··· Input data ···

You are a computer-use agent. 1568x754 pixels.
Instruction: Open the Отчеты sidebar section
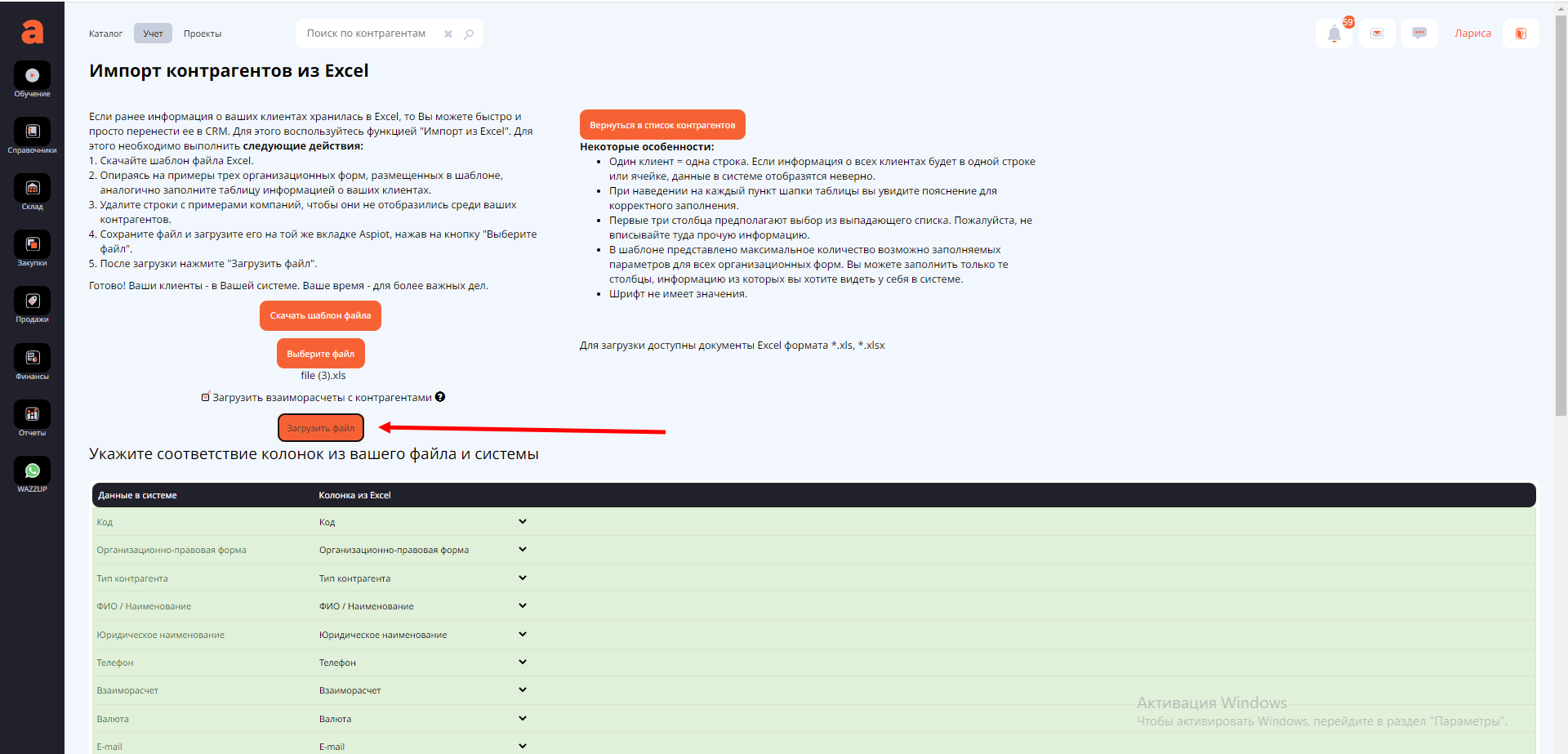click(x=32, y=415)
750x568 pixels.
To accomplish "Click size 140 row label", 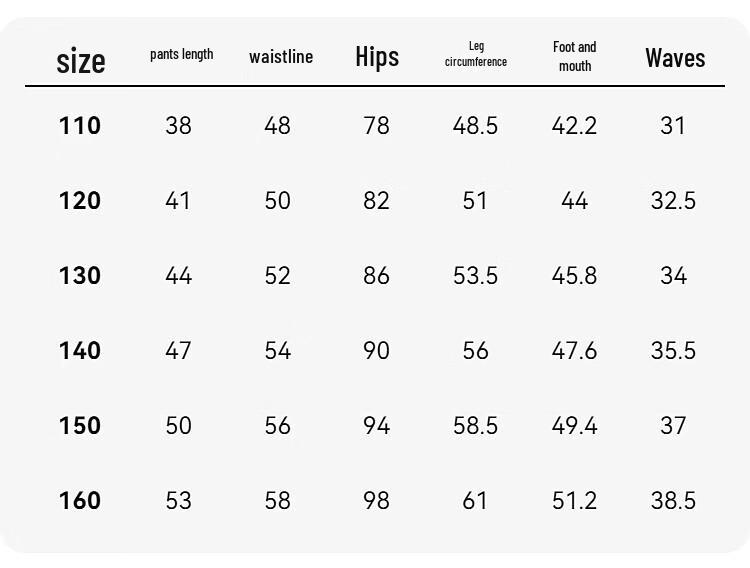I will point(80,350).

···
··· Input data ···

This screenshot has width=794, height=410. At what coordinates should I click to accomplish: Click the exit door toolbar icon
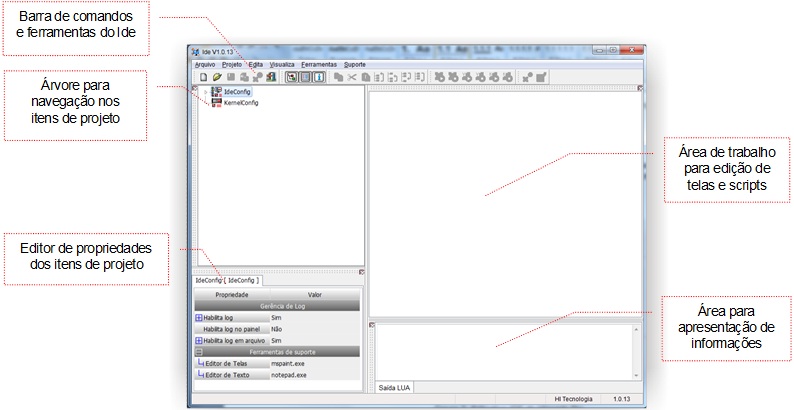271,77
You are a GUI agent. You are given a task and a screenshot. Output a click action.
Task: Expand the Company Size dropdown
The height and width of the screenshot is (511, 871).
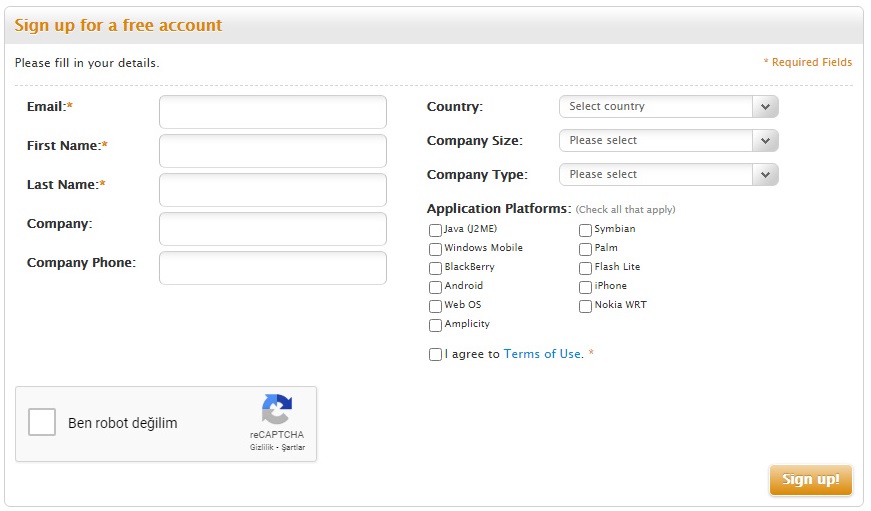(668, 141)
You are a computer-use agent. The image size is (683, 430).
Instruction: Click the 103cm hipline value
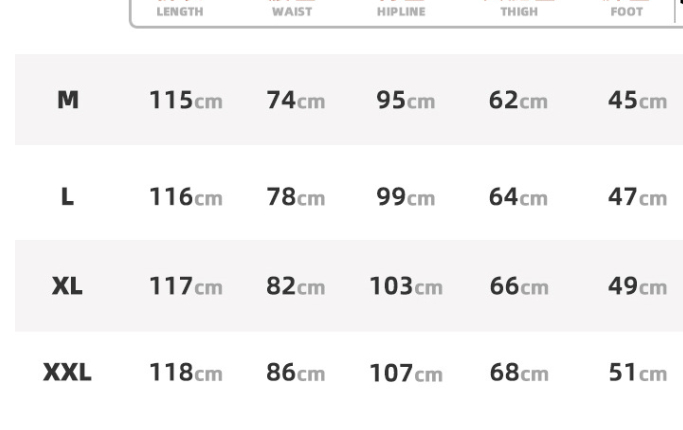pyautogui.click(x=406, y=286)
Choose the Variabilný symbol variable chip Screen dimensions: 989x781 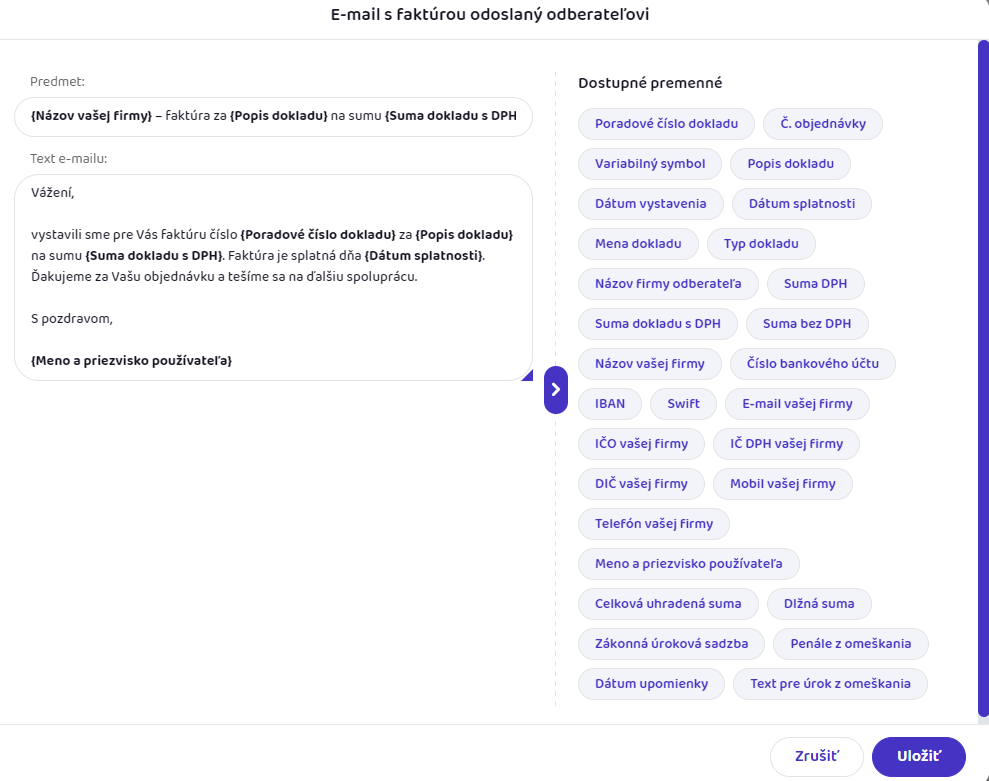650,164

···
··· Input data ···

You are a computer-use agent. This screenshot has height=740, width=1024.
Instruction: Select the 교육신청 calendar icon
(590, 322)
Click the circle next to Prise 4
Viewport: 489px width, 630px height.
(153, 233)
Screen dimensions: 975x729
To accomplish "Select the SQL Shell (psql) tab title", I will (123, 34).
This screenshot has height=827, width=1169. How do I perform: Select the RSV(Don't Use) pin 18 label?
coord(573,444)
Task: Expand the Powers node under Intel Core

···

Task instructions.
Using the data above, output the line that has "This screenshot has width=794, height=410.", the line that has "You are a GUI", and whatever lines fall between, each exactly as it stands and without pictures.

Finished task.
This screenshot has width=794, height=410. At what coordinates should I click to accomplish: Click the exit door toolbar icon
271,77
You are a GUI agent. You are given a task and a screenshot. Output a click action.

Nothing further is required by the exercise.